### CHALLENGE
List every line of the items below that contains the word "arrow".

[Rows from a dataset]

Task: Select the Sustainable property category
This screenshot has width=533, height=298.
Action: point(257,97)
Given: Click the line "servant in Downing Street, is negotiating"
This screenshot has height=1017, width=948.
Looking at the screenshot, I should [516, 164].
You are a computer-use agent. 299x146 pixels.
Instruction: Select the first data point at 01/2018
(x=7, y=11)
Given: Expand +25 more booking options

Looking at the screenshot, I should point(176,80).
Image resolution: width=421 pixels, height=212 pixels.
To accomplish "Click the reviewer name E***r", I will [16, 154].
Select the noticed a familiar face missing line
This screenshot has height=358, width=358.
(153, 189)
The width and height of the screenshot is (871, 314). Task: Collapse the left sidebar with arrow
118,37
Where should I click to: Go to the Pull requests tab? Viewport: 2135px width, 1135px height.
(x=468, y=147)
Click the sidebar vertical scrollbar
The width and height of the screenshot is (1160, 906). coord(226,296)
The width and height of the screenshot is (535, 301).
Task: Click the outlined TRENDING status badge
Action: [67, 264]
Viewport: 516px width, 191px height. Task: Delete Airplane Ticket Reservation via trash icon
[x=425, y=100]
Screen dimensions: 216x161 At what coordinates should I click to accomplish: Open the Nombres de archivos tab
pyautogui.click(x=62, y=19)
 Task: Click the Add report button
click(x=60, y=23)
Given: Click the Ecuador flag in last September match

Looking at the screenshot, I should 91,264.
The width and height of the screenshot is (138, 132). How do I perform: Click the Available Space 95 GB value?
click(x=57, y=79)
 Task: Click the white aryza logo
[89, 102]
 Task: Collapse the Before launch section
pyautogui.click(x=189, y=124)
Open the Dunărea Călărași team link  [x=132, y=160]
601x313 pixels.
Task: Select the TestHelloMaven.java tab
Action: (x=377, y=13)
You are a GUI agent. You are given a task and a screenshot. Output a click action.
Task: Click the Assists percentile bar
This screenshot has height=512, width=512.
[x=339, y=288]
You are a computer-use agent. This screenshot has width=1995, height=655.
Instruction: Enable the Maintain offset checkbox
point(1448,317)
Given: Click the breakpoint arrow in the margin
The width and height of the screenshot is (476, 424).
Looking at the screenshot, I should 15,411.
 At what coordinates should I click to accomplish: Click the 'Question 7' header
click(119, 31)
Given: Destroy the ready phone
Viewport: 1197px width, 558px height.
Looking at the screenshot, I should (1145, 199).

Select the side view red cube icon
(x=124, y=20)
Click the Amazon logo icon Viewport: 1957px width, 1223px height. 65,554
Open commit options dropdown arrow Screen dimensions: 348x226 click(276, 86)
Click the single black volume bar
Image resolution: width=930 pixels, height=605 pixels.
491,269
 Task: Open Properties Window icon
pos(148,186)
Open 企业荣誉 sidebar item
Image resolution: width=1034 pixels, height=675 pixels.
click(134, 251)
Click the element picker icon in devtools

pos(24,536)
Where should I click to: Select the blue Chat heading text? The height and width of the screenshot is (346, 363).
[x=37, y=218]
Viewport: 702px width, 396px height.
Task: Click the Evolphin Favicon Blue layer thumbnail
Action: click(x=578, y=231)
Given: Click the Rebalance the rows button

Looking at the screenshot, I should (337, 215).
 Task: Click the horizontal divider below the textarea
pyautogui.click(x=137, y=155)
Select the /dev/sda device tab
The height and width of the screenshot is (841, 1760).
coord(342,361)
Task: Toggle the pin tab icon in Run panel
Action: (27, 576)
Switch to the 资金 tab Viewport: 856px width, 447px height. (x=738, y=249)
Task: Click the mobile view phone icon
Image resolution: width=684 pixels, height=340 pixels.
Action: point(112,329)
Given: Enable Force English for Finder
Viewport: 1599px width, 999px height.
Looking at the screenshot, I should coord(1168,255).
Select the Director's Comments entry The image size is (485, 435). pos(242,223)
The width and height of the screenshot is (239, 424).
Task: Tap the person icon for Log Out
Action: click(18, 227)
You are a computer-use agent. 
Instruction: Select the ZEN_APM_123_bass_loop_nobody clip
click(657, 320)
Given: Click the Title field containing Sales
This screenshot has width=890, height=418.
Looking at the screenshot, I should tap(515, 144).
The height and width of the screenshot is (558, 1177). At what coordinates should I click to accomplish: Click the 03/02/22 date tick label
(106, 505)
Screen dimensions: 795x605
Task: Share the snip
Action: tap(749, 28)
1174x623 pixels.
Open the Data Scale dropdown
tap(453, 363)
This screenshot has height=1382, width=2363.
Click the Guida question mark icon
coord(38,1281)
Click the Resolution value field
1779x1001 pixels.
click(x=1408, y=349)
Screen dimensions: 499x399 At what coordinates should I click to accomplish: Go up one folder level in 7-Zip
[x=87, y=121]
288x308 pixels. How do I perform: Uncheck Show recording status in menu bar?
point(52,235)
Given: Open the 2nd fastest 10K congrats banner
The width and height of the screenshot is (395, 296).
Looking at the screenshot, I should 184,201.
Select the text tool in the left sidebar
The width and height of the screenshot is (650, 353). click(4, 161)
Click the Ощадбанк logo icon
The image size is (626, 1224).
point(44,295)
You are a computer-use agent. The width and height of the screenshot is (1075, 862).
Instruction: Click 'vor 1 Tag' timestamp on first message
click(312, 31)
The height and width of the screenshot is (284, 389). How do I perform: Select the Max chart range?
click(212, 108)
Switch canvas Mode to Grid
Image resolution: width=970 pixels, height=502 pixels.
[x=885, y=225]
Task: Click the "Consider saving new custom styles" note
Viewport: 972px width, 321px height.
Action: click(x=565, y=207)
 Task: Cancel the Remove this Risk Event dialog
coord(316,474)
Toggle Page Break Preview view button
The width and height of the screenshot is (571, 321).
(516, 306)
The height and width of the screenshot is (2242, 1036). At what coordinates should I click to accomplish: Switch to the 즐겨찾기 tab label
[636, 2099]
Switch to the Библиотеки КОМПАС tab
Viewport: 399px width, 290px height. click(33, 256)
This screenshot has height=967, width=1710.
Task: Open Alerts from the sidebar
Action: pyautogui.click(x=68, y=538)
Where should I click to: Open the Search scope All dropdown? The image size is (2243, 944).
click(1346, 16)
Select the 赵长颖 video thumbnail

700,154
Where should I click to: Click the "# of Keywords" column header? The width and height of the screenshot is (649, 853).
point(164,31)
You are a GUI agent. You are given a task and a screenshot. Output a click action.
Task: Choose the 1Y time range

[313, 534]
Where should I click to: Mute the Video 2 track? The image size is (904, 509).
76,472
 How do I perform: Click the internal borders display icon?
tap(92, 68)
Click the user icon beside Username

### CORRECT ANSWER
The width and height of the screenshot is (871, 314). Task: Collapse the left sidebar with arrow
Given: Click the breakpoint arrow in the margin
Open commit options dropdown arrow Screen dimensions: 348x226 click(276, 86)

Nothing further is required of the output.